Se puoi sognarlo, puoi farlo: Noemi al Teatro Giordano di Foggia

All’anagrafe Veronica Scopelliti, oggi, per tutti, Noemi. Cantante dalla voce inconfondibile, nota già da quell’edizione di X-Factor che non vinse ma consacrò l’inizio di una brillante carriera. Di lì un contratto con la Sony, poi Sanremo quindi le collaborazioni con i più importanti autori e cantautori della musica italiana.

Donna genuina e impegnata nel sociale, artista dal timbro emozionante e versatile, amante del blues quanto delle cose vere e genuine. Noemi è simbolo di un amore autentico per la musica che porta con sé sui palchi che sceglie di calcare. Come quello del Teatro U.Giordano a Foggia, dove per la nuova stagione di Musica Civica – Conversazioni tra suoni e parole, sotto la direzione della direttrice d’orchestra Gianna Fratta, Noemi ha cantato accompagnata dall’orchestra della Magna Grecia.
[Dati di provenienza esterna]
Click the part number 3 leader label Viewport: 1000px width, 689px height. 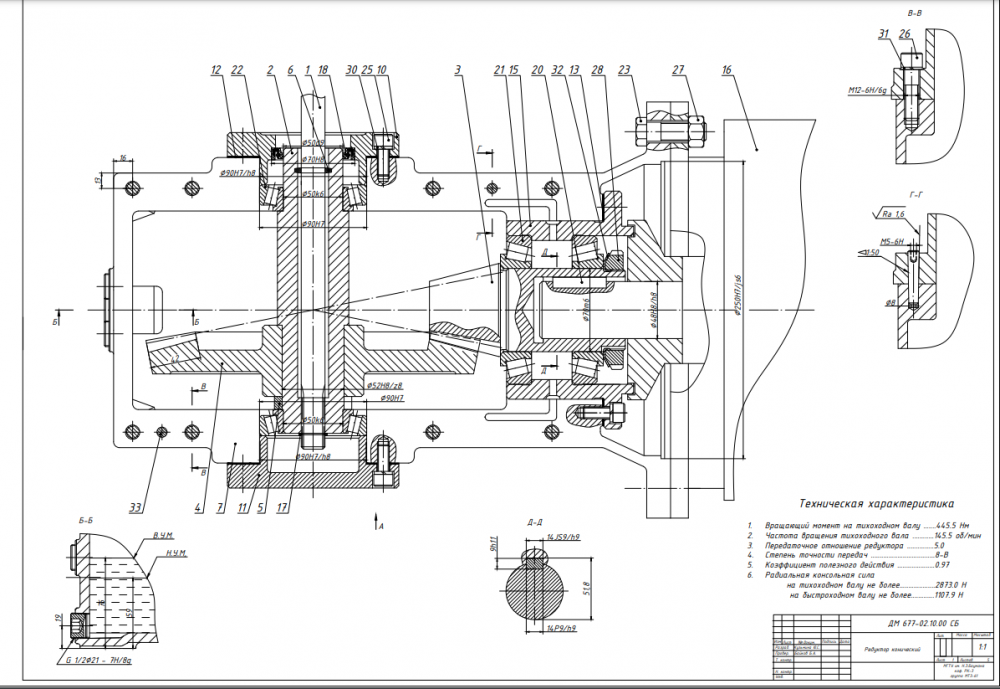458,70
La kermesse, giunta alla sua XV edizione, ospita ogni anno musicisti, artisti della parola, danzatori e cantanti capaci di offrire al pubblico spettacoli originali e coinvolgenti. Non è un caso se questo appuntamento, il terzo della stagione di quest’anno, ha registrato il sold-out a pochi minuti dalla messa in vendita dei biglietti, vantando di portare a Foggia un’artista del calibro di Noemi.

“La musica mi ha salvato la vita. Ho idea che abbia il potere e il dovere di illuminare gli spazi d’ombra.” – ha detto Noemi sul palco del Teatro U.Giordano, sfidando con professionalità e simpatia qualche iniziale problema tecnico di audio e l’emozione di un concerto diverso e non semplice. La sua musica è diventata, brano dopo brano, protagonista di una serata che Noemi ha saputo rendere unica, dando valore alla magistrale interpretazione dell’orchestra della Magna Grecia diretta dal maestro Valter Sivilotti.

A coinvolgere il pubblico non solo i suoi brani, ma anche omaggi al blues e alla musica con la quale è cresciuta artisticamente. Un crescendo di emozioni, fino al racconto emozionato di quando, da ragazzina, urlava Vasco sotto la pioggia di uno Stadio Olimpico gremito per il suo mito. “Pensavo che avrei voluto tantissimo che lui scrivesse una canzone per me. Poi mi rendevo conto che era impossibile che tra un miliardo di persone Vasco Rossi potesse scegliermi.”

Ma i sogni a volte si avverano, allora Noemi sul palco del Teatro U. Giordano ha potuto suonare e cantare al pianoforte Albachiara per introdurre “Vuoto a perdere”, il brano che Vasco Rossi ha poi davvero scritto per lei. “Io ho la consapevolezza che bisogna credere nei propri sogni.” – ha detto Noemi – “Poi ci sarà sempre qualcuno che ci vuole mettere con i piedi per terra. Ma se possiamo pensarlo e sognarlo, possiamo farlo. Non perdiamo mai la fede nei nostri sogni.”

La musica come emblema di un sogno che si avvera, la melodia che diventa vita vera e ci salva, le parole che diventano tutte importanti. Questo e molto altro è stato l’appuntamento a Foggia con Noemi.

Se esiste allora un modo per ringraziare gli artisti è supportare lo sforzo che non smettono di fare quando, a luci basse o alte, con il microfono acceso o mal funzionante, con tutta la voce che hanno non smettono di dirci che ogni cosa è possibile e che l’arte è lì per non farci arrendere mai.